Una cosa es que se diga que todos los violadores están enfermos, que no saben lo que hacen, y que eso les exime de cualquier responsabilidad –no sé los demás, pero yo no me considero enfermo para nada; soy responsable de mis actos, sé exactamente lo que hago, y me gusta–, y otra, que todos deberían estar capados. Hombre, no exageremos. Si violar es un crimen tan atroz, ¿es que castrar no lo es? Al parecer, según la sociedad «civilizada», no.
Sería de desear una serie de campañas informativas y cívicas, bajo algún lema apropiado –desde mi modesta aportación, yo propondría por ejemplo «Violar también es amar», que siempre quedaría bonito y como sensible–, para que los ciudadanos puedan conocer mejor a ese ser marginado e incomprendido que es el violador, víctima y verdugo al mismo tiempo de una sociedad reprimida y represiva.

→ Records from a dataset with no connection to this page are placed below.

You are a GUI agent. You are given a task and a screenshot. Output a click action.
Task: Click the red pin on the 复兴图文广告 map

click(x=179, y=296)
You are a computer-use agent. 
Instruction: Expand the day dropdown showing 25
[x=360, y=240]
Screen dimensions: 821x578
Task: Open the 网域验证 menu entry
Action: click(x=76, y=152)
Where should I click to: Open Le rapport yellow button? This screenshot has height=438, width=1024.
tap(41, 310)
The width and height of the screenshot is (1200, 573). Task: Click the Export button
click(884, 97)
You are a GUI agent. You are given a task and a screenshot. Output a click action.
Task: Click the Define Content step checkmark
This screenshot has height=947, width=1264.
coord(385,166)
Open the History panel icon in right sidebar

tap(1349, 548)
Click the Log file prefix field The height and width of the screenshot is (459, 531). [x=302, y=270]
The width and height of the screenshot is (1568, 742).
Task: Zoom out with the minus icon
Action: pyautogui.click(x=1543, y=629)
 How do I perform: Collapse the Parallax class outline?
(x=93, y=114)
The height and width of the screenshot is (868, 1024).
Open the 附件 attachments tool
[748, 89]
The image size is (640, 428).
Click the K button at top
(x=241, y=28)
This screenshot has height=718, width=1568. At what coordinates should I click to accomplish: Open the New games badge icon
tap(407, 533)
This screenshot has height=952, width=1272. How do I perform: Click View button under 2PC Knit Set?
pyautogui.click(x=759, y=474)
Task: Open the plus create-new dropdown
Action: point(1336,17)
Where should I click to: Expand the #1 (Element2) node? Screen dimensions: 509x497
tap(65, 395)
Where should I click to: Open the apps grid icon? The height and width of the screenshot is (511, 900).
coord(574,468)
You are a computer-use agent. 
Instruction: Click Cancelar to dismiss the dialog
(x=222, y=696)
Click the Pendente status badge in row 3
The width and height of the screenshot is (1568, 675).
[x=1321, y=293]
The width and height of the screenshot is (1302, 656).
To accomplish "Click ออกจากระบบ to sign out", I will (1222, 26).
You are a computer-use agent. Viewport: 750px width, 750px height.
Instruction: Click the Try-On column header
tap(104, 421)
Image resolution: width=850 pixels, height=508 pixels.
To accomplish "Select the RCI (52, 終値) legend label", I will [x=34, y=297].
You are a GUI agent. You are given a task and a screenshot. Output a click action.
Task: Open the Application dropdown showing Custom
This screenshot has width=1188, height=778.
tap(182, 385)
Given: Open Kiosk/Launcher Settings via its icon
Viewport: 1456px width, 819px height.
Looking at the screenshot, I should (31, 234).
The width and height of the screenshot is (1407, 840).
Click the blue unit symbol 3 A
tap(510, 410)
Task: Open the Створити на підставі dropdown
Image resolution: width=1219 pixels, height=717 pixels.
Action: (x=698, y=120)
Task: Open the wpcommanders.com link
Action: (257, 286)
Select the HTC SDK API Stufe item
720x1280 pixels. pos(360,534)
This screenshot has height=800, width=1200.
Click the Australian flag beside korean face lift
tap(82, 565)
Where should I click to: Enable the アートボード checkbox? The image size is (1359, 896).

Esas campañas yo las haría extensivas a las prisiones, lugares donde los violadores tienen especialmente mala prensa, para que los compañeros reclusos nos respeten un poquito más: créanme, no es nada reconfortante pensar que a una condena en la cárcel se sumará casi con seguridad el acoso por parte de innumerables malhechores e indeseables dispuestos a dejarte el culo como un abrevadero de patos. En la calle, la ley defiende a la víctima de una violación. Pero, en la cárcel, ¿quién defiende al violador violado? ¡Nadie!
Por eso lanzo desde aquí mi reivindicación de que los violadores no somos gente tan monstruosa ni despreciable. Sólo tenemos mala fama. Somos como los demás, como usted o como aquel otro. Hay de todo, como en todo. Como en los taxistas.
Eso sí, las mujeres son todas unas putas. Seguro que ustedes lo han pensado también alguna vez, ¿verdad? ¿Lo ven? Entonces estamos todos de acuerdo.